Yitirdiklerim en çok bayramlarda sarar etrafımı ve elleri nasırlı anamın
Ben hüznüne, O hasretine ağlar
Ağlarken tebessüm eder yüzüme
Ben gözlerindeki hasrete, O gözlerimdeki düşe güler
Derken karşılıklı eksiliriz tüm yitirdiklerimizle…
‘İyi bayramlar anne’
‘Cejna te pîroz be daye’
…..ve sarar beni yüreğine Sakine Ana
Süt kokar teni Hayriye Ana’nın
Gözyaşıyla sular Fahrettin’in karanfilini her bayram arifesinde
Hala Üzeyir’inin yolunu gözler Koçeri Ana
Yaz, kış demeden
Bezar Ana’nın bakışları sözün hükmünü yitirdiği andır bu şehirde.

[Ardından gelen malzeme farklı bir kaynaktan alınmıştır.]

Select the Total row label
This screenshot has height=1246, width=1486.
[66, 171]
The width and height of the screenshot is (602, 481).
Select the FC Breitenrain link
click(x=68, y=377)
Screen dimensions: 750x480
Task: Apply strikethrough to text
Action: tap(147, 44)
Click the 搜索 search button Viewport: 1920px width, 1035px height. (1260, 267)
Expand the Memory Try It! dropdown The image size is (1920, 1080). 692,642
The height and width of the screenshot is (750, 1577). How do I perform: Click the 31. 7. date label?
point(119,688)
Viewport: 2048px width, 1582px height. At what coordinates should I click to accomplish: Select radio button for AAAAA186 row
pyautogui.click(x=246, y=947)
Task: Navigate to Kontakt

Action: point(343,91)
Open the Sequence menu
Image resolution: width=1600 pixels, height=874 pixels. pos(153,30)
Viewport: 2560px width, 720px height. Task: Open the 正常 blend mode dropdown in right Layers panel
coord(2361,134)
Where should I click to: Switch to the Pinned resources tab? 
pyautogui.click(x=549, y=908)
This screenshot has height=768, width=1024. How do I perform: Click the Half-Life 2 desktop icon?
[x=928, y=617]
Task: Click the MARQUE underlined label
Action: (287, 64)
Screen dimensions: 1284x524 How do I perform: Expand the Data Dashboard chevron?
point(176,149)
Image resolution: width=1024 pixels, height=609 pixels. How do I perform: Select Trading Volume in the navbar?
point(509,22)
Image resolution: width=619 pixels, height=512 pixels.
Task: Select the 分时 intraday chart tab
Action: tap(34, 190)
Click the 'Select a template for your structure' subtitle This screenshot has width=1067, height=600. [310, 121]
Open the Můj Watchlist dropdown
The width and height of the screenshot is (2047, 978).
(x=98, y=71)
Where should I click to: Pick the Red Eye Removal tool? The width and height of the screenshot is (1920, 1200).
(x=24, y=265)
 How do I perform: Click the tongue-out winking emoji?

Dilşa Ana, özetidir hüznün de
direnmesinin de
bayramlarının da bu şehrin…
Ya kardeşlerim Rukiye, Nesibe, Pembe…
Bilinir mi bilmem bu şehir bir farklı sarar insanı,
Direnmesindendir her hal.
Direnmesini bilmesinden.
Mağrurdur sokakları, tenhadır ağıtları, karakter güzelidir bu şehir
Direnmesini bilenlerin sayesinde
Yine de hüzündür bayram bu şehirde….
Yine adaklar adanacak, dualar okunacak eli yüreğinde,
yüreği yüreğimde
Sürgünde, zindanda, doruğunda heybetli coğrafyamın.
Filizlendi.
Yeşerdi yeşerecek kardelenler Annem
Mizgin’ler geri gelecek.
Ha gayret Annem, ha gayret Kadın!
Biraz daha diren be anam, biraz daha
Bu bayram değil ama
Bir sonraki bayram Bağlanan Kara’lar çözülecek.
Bize onurlu barışı getirdiklerinde bayram olacak.
Ve işte o gün dönecekler,
O gün Bayram, Bayram Olacak!
Her gününü bayram tadında, gökkuşağı renginde yaşayacağımız bir gelecek için yitirdiklerimize... alinti.